[BEGIN]

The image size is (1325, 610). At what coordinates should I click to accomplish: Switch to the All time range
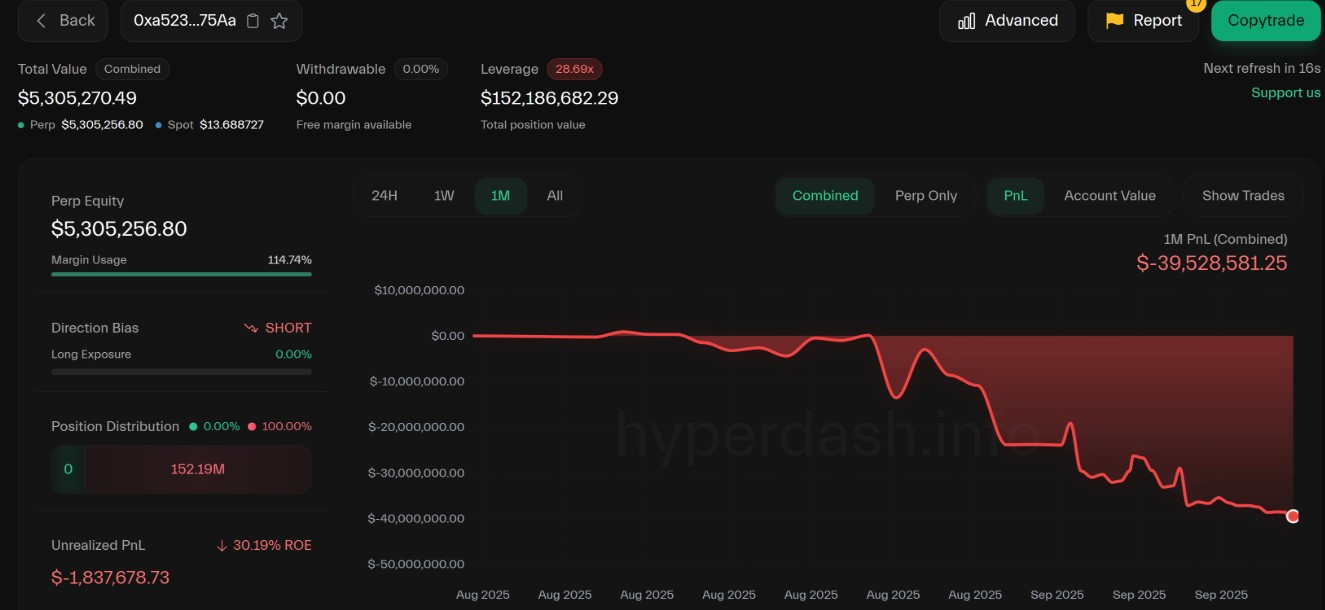[554, 196]
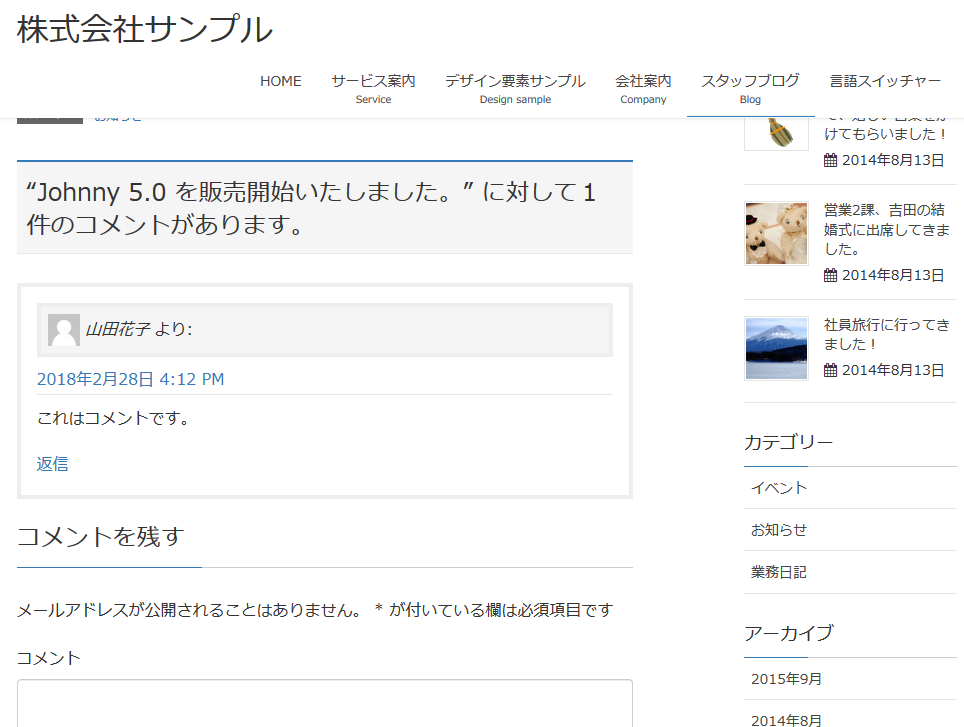Viewport: 964px width, 727px height.
Task: Click calendar icon beside the wedding post date
Action: point(830,275)
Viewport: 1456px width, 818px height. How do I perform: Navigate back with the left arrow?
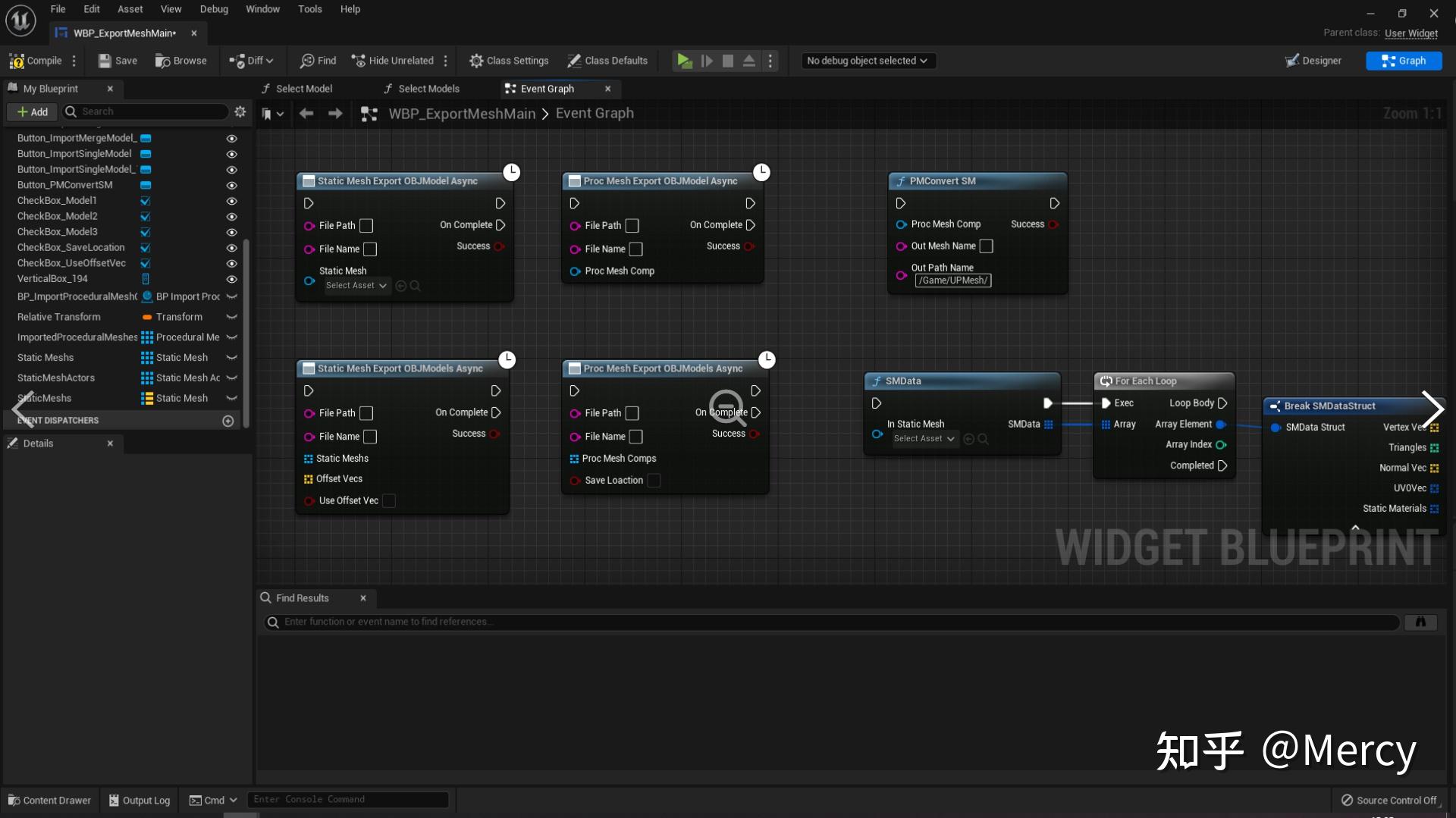(x=306, y=114)
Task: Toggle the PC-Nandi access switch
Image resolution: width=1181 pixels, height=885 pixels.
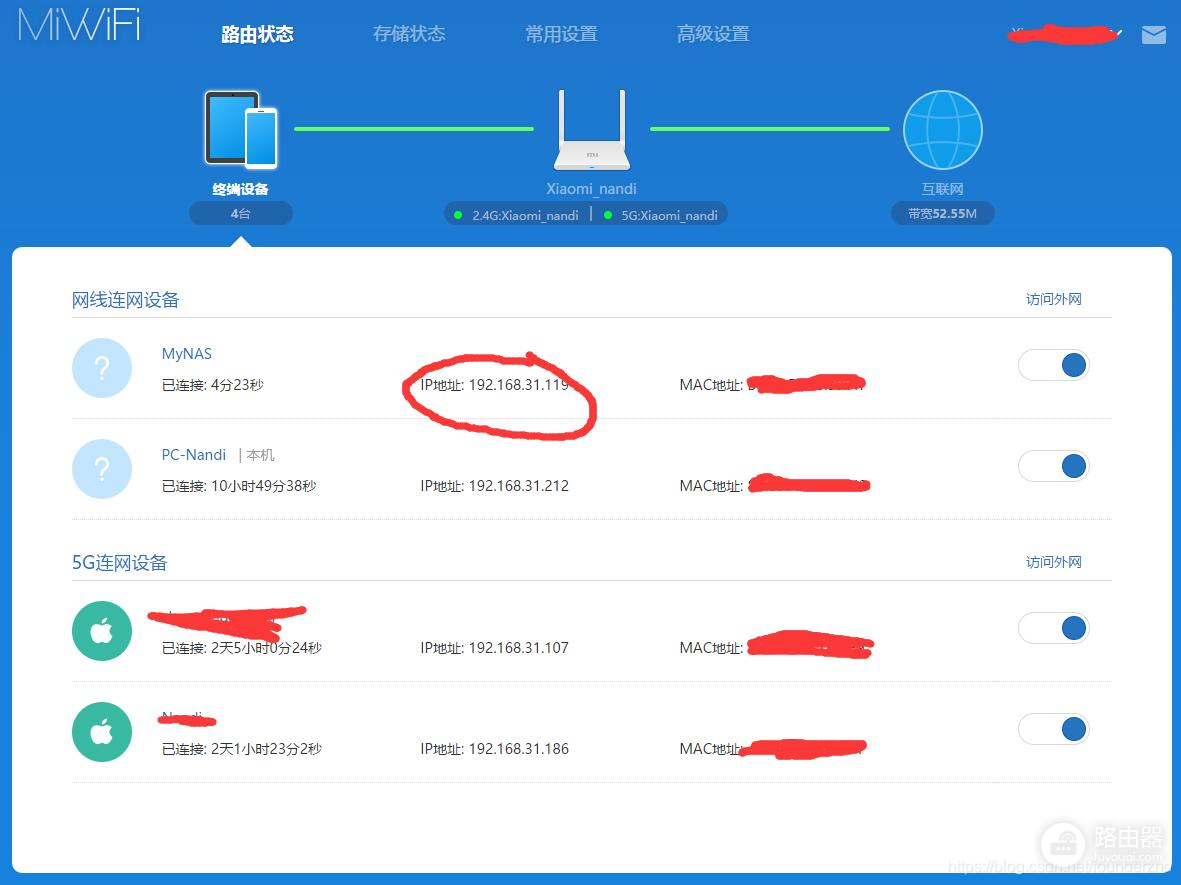Action: (1053, 466)
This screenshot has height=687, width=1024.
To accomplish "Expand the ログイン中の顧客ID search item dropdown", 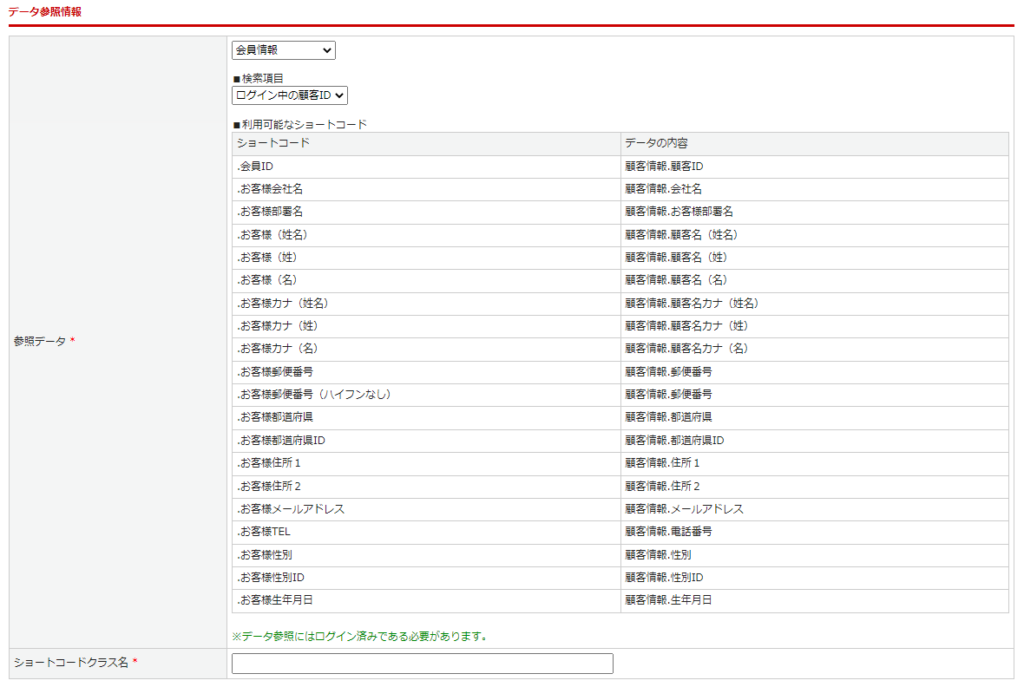I will tap(289, 95).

[END]

Reproduce the lines above word for word, starting at the first line and ending at the line that contains "Action: (1053, 466)", both included. Leave the pictures out.

The image size is (1325, 610). At what coordinates should I click to accomplish: Switch to the All time range
[554, 196]
Viewport: 964px width, 727px height.
Task: Click calendar icon beside the wedding post date
Action: point(830,275)
Viewport: 1456px width, 818px height. How do I perform: Navigate back with the left arrow?
(x=306, y=114)
Task: Toggle the PC-Nandi access switch
Image resolution: width=1181 pixels, height=885 pixels.
Action: (1053, 466)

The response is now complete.